Triangulation of $\Bbb{S}^{n}$

Triangulation of $\Bbb{S}^{2}$

$\Bbb{S}^{2}$ can be triangulated into eight triangular regions. This triangulation has the same symmetry group as the octahedron. The triangulation basically consists of connecting the six points $\left(\pm 1,0,0\right)$, $\left(0, \pm 1, 0\right)$, $\left(0, 0, \pm 1\right)$ with great circles in the x-y, y-z and z-x planes. Cutting the sphere along these lines, and then laying out the eight resulting triangles in a plane can be thought of as another visualization technique for two-dimensional beings.

$\downarrow$

Triangulation of $\Bbb{S}^{3}$

Similarly, $\Bbb{S}^{3}$ can be triangulated into sixteen tetrahedral regions by connecting the eight points $\left( \pm 1, 0, 0, 0\right)$, $\left( 0, \pm 1, 0, 0\right)$, $\left( 0, 0, \pm 1, 0,\right)$, $\left( 0, 0, 0, \pm 1\right)$ with great spheres. This triangulation has the same symmetry as the sixteen-cell polytope.
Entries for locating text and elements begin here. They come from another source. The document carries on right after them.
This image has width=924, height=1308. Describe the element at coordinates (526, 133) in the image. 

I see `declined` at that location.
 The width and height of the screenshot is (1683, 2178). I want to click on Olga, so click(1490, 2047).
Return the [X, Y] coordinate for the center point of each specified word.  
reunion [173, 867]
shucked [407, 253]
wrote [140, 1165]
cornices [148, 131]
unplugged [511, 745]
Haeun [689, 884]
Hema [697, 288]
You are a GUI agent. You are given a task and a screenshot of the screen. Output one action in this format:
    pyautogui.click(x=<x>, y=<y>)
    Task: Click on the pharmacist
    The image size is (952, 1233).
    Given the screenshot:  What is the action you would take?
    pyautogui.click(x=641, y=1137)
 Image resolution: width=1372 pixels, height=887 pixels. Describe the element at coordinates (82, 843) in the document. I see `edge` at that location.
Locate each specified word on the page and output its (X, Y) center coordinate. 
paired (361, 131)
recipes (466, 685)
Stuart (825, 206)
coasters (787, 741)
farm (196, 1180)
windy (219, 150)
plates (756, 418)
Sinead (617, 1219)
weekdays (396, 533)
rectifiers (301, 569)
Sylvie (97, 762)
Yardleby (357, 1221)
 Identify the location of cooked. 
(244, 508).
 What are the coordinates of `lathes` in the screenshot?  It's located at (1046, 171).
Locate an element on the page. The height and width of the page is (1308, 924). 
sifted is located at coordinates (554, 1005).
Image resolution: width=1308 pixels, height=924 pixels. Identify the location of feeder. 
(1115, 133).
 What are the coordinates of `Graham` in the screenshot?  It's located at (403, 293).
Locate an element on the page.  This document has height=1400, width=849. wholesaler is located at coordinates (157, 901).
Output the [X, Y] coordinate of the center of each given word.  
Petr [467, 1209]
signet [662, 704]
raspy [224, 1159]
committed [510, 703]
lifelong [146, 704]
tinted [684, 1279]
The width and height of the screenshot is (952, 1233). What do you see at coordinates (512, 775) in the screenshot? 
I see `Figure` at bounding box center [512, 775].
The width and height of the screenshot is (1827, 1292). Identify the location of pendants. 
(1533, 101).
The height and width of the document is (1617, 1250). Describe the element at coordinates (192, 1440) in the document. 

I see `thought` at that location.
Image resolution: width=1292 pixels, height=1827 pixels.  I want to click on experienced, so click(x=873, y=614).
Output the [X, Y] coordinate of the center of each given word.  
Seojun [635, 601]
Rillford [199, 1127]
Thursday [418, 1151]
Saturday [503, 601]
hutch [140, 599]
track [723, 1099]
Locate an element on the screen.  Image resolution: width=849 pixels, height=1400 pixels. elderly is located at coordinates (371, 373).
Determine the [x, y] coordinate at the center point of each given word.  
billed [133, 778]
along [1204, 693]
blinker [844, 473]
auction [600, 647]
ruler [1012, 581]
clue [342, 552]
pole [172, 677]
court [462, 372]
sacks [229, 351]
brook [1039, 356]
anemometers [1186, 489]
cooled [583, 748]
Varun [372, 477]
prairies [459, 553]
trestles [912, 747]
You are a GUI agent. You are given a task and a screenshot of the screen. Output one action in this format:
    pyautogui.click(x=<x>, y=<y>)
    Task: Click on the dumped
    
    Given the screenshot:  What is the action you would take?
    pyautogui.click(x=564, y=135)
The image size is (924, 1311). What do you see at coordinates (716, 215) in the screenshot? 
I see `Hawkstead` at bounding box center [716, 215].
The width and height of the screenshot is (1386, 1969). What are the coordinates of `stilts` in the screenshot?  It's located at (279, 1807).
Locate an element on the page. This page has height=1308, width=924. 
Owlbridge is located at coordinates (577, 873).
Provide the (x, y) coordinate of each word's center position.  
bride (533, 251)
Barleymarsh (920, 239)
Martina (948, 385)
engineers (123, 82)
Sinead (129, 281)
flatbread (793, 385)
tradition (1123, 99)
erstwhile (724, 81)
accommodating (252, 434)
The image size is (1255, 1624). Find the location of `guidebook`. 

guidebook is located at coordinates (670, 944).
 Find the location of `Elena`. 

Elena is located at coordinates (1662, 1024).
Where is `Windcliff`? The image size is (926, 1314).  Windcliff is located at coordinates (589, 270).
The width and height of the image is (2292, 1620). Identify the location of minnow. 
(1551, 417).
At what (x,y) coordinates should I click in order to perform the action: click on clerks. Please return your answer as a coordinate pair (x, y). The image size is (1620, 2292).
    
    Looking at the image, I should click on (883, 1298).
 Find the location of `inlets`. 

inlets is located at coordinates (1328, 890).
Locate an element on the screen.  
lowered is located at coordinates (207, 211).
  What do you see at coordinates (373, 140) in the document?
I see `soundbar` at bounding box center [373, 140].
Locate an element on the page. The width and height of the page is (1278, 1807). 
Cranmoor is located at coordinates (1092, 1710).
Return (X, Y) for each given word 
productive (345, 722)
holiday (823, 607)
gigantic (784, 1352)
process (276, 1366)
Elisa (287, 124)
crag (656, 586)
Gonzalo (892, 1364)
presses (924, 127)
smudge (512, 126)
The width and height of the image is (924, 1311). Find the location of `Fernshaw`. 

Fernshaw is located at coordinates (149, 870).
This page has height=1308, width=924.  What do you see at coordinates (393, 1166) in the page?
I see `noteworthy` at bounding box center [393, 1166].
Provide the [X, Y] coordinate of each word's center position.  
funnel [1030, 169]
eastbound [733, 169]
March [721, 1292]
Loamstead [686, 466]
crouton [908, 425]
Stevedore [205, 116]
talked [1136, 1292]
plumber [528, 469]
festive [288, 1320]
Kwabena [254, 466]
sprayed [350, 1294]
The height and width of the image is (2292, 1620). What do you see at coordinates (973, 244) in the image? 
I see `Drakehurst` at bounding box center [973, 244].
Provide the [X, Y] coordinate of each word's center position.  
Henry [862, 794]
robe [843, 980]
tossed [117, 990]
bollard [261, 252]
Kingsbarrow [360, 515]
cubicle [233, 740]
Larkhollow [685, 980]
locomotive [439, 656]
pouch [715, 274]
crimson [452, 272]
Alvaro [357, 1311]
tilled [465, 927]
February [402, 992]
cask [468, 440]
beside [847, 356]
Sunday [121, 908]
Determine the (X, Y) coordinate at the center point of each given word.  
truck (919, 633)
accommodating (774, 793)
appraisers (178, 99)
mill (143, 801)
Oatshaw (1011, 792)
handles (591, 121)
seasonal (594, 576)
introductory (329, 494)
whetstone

Like the triangulation of $\Bbb{S}^{2}$, this can be used as another method of visualization of $\Bbb{S}^{3}$, and it will be, later.

$\downarrow$

Notice that there are a great many more possibilities for how these sixteen tetrahedra can be arranged than there are for the triangulation of $\Bbb{S}^{2}$. Might there be a particularly orderly arrangement for them, that had no analogue in $\Bbb{S}^{2}$?

Triangulation of $\Bbb{S}^{n}$

Since an analogue of the symmetry group of the octahedron and the sixteen-cell exists in every dimension, we can generalize this process of triangulation to $\Bbb{S}^{n}$, decomposing it into $2^{n+1}$ n-cells.